<<<<
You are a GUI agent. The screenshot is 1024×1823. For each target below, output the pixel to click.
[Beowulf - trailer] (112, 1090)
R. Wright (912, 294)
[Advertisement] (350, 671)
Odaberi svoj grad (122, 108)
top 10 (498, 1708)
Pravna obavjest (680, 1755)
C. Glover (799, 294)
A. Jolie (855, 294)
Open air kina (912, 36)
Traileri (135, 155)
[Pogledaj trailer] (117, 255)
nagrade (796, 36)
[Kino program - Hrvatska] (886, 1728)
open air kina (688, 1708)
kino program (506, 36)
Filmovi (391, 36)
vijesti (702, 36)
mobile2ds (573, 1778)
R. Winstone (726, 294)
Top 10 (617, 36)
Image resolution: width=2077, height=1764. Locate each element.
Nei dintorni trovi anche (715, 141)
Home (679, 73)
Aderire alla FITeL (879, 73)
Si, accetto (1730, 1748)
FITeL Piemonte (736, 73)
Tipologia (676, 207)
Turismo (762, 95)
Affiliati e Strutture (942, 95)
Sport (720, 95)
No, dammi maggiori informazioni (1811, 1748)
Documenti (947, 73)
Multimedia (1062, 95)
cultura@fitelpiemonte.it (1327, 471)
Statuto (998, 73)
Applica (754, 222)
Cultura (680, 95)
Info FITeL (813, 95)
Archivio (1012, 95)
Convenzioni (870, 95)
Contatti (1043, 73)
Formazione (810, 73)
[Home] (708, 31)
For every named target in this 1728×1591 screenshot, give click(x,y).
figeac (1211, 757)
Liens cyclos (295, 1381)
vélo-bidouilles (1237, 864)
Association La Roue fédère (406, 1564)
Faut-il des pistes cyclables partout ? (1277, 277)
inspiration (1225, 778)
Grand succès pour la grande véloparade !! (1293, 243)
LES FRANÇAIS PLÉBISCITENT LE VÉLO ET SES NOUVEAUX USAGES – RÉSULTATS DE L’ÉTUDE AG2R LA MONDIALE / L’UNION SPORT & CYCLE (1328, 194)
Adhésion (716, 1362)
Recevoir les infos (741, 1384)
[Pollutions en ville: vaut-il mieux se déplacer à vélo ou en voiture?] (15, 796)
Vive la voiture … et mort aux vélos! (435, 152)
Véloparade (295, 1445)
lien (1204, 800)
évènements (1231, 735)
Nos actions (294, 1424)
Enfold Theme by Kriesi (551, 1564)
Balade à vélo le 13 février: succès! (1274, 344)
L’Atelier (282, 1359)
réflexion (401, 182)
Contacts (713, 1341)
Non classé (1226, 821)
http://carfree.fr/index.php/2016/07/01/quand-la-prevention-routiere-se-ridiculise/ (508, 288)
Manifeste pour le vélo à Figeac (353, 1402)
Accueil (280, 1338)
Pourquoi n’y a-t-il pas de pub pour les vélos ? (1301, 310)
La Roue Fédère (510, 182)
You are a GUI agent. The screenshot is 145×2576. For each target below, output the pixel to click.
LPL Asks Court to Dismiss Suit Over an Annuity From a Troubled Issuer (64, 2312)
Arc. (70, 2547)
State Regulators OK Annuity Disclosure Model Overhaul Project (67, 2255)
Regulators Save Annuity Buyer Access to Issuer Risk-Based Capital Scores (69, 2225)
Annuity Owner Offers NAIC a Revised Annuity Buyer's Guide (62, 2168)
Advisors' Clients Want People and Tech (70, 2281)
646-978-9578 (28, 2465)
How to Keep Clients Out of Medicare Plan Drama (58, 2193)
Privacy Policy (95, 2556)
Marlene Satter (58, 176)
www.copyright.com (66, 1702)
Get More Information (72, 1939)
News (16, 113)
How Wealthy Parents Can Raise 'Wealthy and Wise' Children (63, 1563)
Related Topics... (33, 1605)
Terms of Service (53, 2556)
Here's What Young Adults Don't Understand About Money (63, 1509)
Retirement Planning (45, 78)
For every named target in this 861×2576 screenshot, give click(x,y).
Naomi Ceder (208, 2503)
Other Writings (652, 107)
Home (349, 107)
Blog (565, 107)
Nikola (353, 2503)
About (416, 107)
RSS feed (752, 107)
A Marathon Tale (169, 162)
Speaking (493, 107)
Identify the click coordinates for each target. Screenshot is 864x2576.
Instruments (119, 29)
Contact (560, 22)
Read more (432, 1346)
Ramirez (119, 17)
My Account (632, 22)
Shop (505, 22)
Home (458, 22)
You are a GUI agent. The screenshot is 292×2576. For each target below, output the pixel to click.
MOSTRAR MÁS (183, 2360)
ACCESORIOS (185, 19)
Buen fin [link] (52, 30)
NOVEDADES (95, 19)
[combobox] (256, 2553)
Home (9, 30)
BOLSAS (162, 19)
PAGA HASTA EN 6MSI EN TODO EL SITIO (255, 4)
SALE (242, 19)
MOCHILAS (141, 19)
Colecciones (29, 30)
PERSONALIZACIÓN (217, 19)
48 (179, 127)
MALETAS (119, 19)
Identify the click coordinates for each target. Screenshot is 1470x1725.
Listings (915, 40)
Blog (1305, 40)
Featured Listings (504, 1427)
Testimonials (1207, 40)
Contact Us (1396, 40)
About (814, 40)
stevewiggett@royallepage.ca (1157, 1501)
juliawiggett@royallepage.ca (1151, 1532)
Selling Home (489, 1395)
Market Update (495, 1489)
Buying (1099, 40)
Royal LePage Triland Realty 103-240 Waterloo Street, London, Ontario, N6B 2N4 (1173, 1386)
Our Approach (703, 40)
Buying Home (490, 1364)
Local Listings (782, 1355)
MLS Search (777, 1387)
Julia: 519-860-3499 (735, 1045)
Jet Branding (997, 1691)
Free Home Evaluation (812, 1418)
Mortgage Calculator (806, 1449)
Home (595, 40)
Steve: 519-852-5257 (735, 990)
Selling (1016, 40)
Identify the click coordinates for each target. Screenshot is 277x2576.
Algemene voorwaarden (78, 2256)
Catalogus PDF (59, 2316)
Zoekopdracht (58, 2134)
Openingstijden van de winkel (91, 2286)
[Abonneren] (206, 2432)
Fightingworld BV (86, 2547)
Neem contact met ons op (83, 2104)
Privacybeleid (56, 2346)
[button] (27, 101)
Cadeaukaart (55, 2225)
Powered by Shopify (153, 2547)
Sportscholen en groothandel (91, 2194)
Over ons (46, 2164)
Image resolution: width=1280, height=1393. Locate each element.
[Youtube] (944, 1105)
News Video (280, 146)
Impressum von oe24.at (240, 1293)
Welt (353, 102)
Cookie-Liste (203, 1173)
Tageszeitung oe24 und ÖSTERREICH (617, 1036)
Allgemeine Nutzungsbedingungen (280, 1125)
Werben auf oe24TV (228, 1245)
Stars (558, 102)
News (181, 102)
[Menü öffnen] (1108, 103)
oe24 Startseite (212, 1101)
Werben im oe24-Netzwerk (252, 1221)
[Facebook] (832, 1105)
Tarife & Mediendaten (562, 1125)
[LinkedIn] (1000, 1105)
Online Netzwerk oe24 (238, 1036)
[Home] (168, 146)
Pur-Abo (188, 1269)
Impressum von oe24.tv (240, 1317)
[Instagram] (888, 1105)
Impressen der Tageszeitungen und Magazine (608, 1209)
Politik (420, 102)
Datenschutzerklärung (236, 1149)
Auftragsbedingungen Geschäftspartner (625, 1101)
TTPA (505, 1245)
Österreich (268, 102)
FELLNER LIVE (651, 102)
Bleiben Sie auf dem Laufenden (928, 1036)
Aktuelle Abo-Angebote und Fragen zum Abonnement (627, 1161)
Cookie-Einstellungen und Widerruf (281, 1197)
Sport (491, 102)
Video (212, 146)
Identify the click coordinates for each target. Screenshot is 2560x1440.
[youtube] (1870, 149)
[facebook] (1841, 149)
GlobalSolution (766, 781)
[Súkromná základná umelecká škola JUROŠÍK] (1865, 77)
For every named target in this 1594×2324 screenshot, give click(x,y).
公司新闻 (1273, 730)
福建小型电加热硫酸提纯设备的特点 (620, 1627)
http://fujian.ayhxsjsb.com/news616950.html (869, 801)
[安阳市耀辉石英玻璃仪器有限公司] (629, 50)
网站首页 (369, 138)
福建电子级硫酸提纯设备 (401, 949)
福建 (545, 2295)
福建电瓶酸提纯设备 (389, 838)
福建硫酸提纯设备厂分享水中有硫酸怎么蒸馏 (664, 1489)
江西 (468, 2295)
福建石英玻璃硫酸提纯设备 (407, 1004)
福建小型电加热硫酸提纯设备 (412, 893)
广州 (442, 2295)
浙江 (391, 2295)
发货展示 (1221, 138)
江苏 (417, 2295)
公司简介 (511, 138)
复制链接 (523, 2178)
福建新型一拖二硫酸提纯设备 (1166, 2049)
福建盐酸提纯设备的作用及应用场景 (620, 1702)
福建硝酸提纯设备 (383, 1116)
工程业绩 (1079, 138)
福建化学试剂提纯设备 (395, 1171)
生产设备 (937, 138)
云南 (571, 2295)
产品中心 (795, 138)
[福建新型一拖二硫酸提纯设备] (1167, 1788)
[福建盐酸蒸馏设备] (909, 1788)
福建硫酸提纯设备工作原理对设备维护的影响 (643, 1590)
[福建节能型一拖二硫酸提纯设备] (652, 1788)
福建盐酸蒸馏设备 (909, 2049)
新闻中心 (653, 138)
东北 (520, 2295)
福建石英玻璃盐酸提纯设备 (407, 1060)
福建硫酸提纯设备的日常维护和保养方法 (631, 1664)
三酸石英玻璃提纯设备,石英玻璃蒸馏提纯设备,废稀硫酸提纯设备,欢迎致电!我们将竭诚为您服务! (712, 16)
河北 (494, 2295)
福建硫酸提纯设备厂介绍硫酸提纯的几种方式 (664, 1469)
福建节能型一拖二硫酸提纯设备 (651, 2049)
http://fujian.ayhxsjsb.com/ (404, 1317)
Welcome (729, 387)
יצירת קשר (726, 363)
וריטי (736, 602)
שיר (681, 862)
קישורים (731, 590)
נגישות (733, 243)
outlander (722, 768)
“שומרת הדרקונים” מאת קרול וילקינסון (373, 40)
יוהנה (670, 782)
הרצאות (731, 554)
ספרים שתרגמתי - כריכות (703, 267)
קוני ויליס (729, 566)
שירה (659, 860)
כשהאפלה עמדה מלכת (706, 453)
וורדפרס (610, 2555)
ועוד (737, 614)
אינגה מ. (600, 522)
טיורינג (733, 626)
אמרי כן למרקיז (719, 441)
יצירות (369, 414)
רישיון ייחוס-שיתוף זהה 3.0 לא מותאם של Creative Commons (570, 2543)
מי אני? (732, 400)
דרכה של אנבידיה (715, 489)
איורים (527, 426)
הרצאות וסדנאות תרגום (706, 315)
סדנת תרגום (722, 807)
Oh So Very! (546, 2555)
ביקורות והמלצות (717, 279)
>>>>
_What you have to do_: All that is wanted is a faithful reproduction of the line above with "Selling (1016, 40)", the line with "News Video (280, 146)", and every line in between.

_Response for this exercise_:
Selling (1016, 40)
Identify the click coordinates for each target. Screenshot is 277x2576.
Algemene voorwaarden (78, 2256)
Catalogus PDF (59, 2316)
Zoekopdracht (58, 2134)
Openingstijden van de winkel (91, 2286)
[Abonneren] (206, 2432)
Fightingworld BV (86, 2547)
Neem contact met ons op (83, 2104)
Privacybeleid (56, 2346)
[button] (27, 101)
Cadeaukaart (55, 2225)
Powered by Shopify (153, 2547)
Sportscholen en groothandel (91, 2194)
Over ons (46, 2164)
Image resolution: width=1280, height=1393. Locate each element.
[Youtube] (944, 1105)
News Video (280, 146)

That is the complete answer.